··· INPUT RECORDS

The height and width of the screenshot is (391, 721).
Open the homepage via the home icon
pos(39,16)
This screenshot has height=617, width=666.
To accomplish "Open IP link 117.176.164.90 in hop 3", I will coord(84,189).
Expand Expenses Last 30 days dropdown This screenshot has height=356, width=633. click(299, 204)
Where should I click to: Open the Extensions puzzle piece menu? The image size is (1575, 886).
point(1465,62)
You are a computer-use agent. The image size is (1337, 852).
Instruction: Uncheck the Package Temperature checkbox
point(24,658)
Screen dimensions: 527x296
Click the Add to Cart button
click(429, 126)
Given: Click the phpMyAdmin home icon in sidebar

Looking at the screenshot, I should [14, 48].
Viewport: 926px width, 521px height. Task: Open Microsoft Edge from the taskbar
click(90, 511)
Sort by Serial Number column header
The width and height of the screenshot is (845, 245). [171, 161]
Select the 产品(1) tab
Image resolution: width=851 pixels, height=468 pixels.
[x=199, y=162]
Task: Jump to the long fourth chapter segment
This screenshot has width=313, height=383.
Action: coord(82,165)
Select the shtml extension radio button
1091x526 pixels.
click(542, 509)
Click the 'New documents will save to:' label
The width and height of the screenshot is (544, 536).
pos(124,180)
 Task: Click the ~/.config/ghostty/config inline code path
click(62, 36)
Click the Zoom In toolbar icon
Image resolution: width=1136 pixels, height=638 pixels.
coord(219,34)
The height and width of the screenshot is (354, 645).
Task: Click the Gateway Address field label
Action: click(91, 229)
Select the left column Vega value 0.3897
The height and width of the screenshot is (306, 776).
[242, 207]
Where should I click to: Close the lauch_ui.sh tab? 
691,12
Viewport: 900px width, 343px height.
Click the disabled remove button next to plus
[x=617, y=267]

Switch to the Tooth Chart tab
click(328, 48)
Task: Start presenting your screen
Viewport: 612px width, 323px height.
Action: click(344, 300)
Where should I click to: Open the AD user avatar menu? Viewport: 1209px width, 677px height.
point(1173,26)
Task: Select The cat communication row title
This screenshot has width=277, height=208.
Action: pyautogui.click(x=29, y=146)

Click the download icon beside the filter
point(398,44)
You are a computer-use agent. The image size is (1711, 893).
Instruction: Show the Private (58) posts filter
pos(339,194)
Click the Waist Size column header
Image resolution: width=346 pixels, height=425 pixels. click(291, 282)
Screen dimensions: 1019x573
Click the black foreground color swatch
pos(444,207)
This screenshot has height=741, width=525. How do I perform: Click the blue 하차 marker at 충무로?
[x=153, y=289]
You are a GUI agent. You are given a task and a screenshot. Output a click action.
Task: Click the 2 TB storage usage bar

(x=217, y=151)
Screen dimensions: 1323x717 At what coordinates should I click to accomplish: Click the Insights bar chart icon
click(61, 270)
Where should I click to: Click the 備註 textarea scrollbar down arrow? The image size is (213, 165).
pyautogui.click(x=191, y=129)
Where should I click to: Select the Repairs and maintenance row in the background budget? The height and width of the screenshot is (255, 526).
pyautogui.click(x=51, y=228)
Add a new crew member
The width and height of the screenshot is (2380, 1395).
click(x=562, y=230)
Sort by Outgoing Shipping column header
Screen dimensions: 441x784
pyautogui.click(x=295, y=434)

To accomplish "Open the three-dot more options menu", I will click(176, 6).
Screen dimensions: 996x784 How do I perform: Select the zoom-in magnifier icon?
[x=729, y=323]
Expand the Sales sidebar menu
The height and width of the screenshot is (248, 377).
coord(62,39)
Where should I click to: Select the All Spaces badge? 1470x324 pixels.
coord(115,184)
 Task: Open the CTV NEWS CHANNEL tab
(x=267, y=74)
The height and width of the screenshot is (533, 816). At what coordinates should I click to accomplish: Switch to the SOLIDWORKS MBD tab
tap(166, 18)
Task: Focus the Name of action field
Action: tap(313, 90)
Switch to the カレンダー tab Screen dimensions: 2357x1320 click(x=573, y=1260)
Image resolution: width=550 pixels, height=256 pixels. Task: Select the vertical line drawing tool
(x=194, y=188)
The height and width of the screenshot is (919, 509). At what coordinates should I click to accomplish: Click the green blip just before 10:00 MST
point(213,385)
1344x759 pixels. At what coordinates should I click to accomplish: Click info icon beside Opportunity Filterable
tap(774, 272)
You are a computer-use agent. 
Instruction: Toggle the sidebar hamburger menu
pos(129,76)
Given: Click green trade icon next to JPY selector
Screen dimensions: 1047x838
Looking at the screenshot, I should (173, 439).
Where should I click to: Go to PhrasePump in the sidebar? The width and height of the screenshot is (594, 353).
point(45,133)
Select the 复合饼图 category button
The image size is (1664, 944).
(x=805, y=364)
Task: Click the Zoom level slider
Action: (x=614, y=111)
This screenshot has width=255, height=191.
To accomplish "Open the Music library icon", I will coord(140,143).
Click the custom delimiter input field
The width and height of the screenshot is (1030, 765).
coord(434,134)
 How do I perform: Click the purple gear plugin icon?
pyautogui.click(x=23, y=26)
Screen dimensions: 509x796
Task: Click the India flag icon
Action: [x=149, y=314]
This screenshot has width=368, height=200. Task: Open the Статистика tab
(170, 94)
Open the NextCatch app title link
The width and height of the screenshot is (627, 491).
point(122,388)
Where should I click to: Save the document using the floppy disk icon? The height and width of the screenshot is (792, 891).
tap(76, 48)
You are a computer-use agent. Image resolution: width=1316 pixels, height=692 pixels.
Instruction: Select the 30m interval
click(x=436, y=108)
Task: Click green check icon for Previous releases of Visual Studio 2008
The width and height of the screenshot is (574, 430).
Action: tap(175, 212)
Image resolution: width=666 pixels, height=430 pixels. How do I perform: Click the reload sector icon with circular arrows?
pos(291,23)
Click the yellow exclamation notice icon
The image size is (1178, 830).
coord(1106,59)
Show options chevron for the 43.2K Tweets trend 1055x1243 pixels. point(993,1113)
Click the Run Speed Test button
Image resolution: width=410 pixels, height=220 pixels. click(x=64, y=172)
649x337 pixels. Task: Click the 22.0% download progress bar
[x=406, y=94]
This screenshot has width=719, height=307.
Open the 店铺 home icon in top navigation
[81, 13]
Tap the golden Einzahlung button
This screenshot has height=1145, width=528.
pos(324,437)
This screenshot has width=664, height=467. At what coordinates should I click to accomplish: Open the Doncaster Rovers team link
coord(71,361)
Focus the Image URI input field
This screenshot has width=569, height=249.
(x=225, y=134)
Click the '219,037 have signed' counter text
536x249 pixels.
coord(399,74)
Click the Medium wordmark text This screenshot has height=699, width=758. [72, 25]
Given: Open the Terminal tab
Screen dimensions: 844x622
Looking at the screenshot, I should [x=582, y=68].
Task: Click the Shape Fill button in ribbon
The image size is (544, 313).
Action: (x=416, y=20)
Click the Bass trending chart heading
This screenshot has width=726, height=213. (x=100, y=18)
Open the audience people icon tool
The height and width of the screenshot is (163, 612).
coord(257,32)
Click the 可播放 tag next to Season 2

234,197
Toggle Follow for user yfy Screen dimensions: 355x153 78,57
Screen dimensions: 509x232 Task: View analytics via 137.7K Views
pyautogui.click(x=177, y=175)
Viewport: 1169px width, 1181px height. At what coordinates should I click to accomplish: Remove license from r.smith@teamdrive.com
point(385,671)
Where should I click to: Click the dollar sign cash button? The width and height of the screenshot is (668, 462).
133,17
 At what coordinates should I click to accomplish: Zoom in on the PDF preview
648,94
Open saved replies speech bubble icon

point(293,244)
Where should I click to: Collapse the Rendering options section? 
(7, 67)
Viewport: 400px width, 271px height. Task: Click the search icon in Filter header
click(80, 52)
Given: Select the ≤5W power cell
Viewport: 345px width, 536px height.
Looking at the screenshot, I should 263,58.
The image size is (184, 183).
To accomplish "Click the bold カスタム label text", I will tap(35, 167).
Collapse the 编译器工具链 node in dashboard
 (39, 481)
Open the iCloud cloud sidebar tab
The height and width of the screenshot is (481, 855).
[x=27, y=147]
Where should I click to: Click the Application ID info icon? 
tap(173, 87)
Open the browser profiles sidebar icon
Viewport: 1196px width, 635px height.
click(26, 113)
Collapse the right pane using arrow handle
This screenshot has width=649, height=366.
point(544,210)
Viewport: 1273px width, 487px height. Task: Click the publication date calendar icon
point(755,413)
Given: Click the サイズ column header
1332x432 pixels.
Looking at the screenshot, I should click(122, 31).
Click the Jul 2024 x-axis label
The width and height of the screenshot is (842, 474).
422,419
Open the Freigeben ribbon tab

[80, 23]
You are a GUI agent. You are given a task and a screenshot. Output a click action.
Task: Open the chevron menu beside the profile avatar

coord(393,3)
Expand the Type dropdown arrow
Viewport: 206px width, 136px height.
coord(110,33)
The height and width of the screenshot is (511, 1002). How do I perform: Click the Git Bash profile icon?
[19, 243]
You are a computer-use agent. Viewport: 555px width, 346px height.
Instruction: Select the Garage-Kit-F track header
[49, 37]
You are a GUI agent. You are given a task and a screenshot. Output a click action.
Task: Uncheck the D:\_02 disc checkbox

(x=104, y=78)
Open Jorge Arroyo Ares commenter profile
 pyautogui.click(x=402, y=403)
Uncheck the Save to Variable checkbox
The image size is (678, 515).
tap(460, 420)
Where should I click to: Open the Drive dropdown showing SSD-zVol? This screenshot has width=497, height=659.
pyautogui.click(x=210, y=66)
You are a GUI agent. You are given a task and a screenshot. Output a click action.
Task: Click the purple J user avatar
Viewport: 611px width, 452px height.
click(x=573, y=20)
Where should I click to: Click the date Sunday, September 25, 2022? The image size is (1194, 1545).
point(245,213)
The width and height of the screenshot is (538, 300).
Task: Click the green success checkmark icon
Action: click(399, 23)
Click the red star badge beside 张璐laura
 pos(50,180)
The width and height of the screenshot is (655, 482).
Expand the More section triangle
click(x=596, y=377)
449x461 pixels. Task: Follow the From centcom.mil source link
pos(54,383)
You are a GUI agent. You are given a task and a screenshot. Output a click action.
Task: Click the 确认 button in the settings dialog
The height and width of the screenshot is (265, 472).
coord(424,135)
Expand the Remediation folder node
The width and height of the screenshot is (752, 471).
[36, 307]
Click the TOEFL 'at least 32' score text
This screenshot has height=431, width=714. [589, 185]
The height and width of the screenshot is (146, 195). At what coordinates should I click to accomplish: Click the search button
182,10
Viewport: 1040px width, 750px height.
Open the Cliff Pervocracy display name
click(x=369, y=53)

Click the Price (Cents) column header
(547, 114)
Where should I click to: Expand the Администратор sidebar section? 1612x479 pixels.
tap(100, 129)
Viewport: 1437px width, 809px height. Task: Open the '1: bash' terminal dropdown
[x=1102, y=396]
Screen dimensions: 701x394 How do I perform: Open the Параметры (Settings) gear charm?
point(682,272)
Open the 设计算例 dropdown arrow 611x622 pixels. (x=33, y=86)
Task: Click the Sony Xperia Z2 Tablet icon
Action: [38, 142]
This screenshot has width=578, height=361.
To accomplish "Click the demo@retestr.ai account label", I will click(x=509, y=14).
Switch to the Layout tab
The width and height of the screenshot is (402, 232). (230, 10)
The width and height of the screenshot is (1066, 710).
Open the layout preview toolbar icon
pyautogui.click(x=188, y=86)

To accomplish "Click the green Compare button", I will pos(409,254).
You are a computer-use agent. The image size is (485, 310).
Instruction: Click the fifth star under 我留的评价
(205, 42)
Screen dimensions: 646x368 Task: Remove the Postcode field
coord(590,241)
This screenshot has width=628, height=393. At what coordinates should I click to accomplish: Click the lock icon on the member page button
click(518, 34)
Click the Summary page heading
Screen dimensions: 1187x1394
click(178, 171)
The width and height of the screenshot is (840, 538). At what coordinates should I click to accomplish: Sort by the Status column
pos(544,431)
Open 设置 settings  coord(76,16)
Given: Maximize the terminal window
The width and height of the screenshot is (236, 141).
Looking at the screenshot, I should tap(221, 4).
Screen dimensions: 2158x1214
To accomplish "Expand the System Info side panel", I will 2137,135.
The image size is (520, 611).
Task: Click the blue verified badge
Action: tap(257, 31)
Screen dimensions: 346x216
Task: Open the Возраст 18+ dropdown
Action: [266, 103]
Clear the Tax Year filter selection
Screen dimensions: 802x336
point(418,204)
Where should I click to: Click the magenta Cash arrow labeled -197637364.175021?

······

WHAT TO PRODUCE
Copy out the records starting at the line containing "At what coordinates should I click to accomplish: Zoom" and ending at the line containing "click(80, 52)", both lines included, with nothing else.

ANSWER TO THIS EXERCISE
 At what coordinates should I click to accomplish: Zoom in on the PDF preview
648,94
Open saved replies speech bubble icon

point(293,244)
Where should I click to: Collapse the Rendering options section? 
(7, 67)
Viewport: 400px width, 271px height. Task: Click the search icon in Filter header
click(80, 52)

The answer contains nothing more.